Fill in the blank. In the figure, the triangles 𝑋𝐿𝑀, 𝐿𝑌𝑁, 𝐿𝑁𝑀, and 𝑀𝑁𝑍 are congruent. Then, the image of triangle 𝑀𝑁𝑍 by translation of magnitude 𝑋𝑀 in the direction of the ray 𝑍𝑀 is what.

In this question, we have been asked to find the image of the triangle 𝑀𝑁𝑍 after a translation of magnitude 𝑋𝑀 in the direction of the ray 𝑍𝑀. Let’s start by considering the four congruent triangles we have been given in the question. These are triangle 𝑋𝐿𝑀, triangle 𝐿𝑌𝑁, triangle 𝐿𝑁𝑀, and triangle 𝑀𝑁𝑍.

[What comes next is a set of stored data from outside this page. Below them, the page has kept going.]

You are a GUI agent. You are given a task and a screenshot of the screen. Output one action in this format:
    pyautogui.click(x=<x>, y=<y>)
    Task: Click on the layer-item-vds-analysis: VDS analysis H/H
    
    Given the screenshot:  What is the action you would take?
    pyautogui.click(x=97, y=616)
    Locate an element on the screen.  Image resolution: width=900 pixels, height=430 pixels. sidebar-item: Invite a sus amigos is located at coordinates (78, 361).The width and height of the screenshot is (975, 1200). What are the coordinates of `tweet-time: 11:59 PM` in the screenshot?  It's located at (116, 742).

Using the congruent triangles, we can label the congruent angles in the figure. We see that the three angles at 𝑀 are three internal angles of any one of the triangles. Since the angles in a triangle sum to 180 degrees, the three angles at 𝑀 must also sum to 180 degrees. Hence, 𝑍𝑀𝑋 is a straight line segment. Similarly, the angles at 𝑁 must sum to 180 degrees. So, 𝑍𝑁𝑌 is also a straight line segment.

We have been asked to translate the triangle 𝑀𝑁𝑍. We can do this by translating each of the points 𝑀, 𝑁, and 𝑍 to find the image of the triangle after the translation. Let’s start the translation by translating point 𝑀. We need to translate it with a magnitude of 𝑋𝑀 and in the direction of the ray 𝑍𝑀. Since 𝑍𝑀𝑋 is a straight line segment, this is the same as the direction of the ray 𝑍𝑋. Translating the point 𝑀 in the direction of the ray 𝑍𝑋 by a magnitude of 𝑋𝑀 will move it to the point 𝑋. Hence, the image of the point 𝑀 is the point 𝑋. Since the length of the line segment 𝑋𝑀 and 𝑀𝑍 are the same, we find that translating the point 𝑍 with magnitude 𝑋𝑀 or 𝑀𝑍 in the direction of the ray 𝑍𝑀 gives us that the image of point 𝑍 is the point 𝑀.

Now all we need to do is translate the point 𝑁. Since 𝑍𝑁𝑌 is a straight line segment and the angles 𝐿𝑁𝑌 and 𝑀𝑍𝑁 are equal, the direction of the ray 𝑍𝑀 is equal to the direction of the ray 𝑁𝐿. Also, the length of 𝑋𝑀 is equal to the length of 𝐿𝑁. Therefore, translating the point 𝑁 with a magnitude of 𝑋𝑀 in the direction of the ray 𝑍𝑀 will move it to the point 𝐿. Here, we reach our solution, which is that the image of triangle 𝑀𝑁𝑍 after a translation of magnitude 𝑋𝑀 in the direction of the ray 𝑍𝑀 is the triangle 𝑋𝐿𝑀.